When one looks at these sections, it would seem that s.359 is a precursor to s.360 of the Act. That is, s.359 allows the receipt of information which is then to be used at a hearing under s.360 of the Act. Therefore, it is important to look at the letter that was sent. That letter appears at page 377 of the Court book. It reads relevantly:
… In conducting the review, we are required by the Migration Act 1958 to invite you to comment on or respond to certain information which we consider would, subject to your comments or response, be the reason, or a part of the reason, for affirming the decision under review.
Please note, however, that we have not made up our mind about the information.
The particulars of the information are…
There are four areas: the first one is an allegation that was given as information pursuant to a s.376 certificate that had already been laid out to the Applicant during the hearing.
But the Tribunal said in the hearing:
… You were provided with the gist of the information covered by the certificate and given an opportunity to comment on it…
The Tribunal wishes to exercise its discretion and provide you with further detail from this information.
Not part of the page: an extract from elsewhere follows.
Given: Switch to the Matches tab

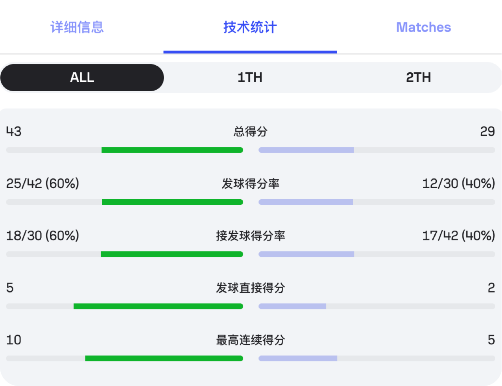Looking at the screenshot, I should [423, 27].
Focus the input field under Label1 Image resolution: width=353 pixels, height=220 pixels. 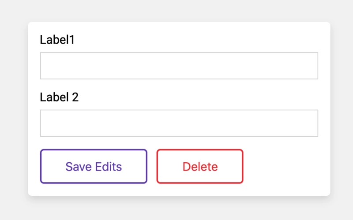point(179,66)
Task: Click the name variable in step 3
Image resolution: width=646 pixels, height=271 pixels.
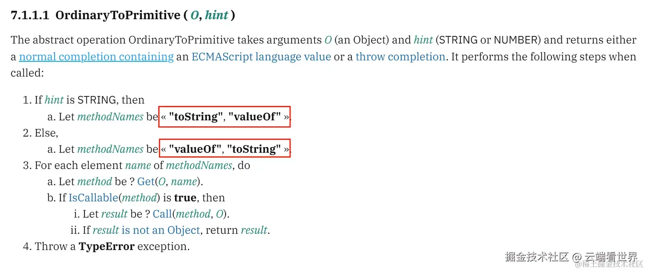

The information given to the department in February 2016 claims that that you are living at the home of your sister at 18 Gladys Street, Doolandella, where your brother also lives. Further information given to the department in July 2016, claims your sponsor entered into your relationship for a payment of $70,000-$80,000, paid in two instalments of 50 per cent, and that you and he were family friends who did so in order to fraudulently obtain a visa. You are invited to comment on the information.
The letter then says:
The Tribunal has a number of other concerns arising from your evidence on which it invites you to comment.
Tribunal Concerns
1) Westpac joint bank account Transactions
which relate to where the Applicants were seen to be conducting their financial transactions.
The Tribunal said during that giving out that information:
… This might tend to suggest to the Tribunal that you are rarely in the suburb where you claim to live with your husband. At your hearing, the Tribunal asked your husband if he used the joint account. He said it was you who uses it, and mainly in Aspley, because that it is where you work. He submitted that on the south side, people transact in cash. He said he did not contribute his income to the joint account because: “When I working at Rose Nails I contributed, but now, no, I am not working. My income now goes into my personal bank account and is mostly used for my expenses such as car insurance and payments and other personal expenditures.”
The Tribunal then said:
You claim that you have agreed to jointly contribute to a payment to your parents-in-law for household expenses. You have not provided supporting evidence of how you pool your funds, or that you pay this amount regularly.
That concern, obviously, went to whether it was that the financial arrangements were such that one would expect those to be the financial arrangements entered into by two people who were in a genuine spousal relationship with a mutual commitment to each other.
The second aspect was that the sponsor submitted that his usual time of departure for university was 8.30 am, but he submitted that he drives the Applicant to Inala on work days where she is picked up by group staff transport. The Tribunal further said this:
The Tribunal estimates the time required to travel from your home address to Inala is 15-20 minutes. By this estimate, you could not meet your group transport until at least 8.45am, and then you would need to travel to Aspley to work. This has significance because it suggests you and other staff members do not arrive at your workplace until approximately 9.30am and this could be later than the time at which the salon opens. This would suggest that your husband does not drop you at the departure point as claimed, and this tends to undermine the credibility of your evidence in relation to your household arrangements and your cohabitation status.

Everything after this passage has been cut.